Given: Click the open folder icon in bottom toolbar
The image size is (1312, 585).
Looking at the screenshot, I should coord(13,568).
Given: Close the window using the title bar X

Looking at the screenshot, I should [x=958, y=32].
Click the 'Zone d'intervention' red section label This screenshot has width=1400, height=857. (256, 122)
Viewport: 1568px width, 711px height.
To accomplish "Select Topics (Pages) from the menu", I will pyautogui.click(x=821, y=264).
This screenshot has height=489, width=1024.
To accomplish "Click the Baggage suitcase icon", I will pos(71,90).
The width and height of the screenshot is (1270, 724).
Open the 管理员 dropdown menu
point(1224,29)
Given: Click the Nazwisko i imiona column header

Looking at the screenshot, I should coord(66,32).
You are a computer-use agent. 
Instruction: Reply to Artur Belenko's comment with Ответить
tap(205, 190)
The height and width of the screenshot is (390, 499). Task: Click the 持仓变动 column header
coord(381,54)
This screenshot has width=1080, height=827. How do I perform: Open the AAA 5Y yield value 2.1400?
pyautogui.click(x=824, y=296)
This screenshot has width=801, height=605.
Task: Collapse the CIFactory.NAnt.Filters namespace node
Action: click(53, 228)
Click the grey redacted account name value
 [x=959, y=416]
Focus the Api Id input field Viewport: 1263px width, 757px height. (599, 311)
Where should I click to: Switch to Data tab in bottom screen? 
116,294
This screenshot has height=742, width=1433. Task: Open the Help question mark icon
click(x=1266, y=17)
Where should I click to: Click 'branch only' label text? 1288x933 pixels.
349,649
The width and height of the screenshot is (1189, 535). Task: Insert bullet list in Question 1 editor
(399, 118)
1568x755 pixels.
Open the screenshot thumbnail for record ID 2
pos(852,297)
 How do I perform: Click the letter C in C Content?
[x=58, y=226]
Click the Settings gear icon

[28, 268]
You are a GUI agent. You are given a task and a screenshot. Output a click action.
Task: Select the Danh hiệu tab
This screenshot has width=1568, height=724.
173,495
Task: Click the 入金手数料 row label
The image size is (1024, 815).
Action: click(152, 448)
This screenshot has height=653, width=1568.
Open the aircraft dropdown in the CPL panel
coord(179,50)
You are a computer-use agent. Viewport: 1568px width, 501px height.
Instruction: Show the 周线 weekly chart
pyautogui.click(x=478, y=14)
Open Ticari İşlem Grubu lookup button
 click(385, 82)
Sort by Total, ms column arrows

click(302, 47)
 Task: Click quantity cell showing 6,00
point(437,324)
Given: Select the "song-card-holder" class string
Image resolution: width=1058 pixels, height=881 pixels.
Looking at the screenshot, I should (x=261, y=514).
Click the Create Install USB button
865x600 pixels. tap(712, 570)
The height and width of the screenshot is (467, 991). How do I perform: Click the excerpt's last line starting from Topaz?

------------------------------------

*What the exercise asks*
In the listing above, find each line with "computer" and copy it.

*Written response*
You are a computer-use agent. 
You are a computer-use agent. Viewport: 1568px width, 501px height.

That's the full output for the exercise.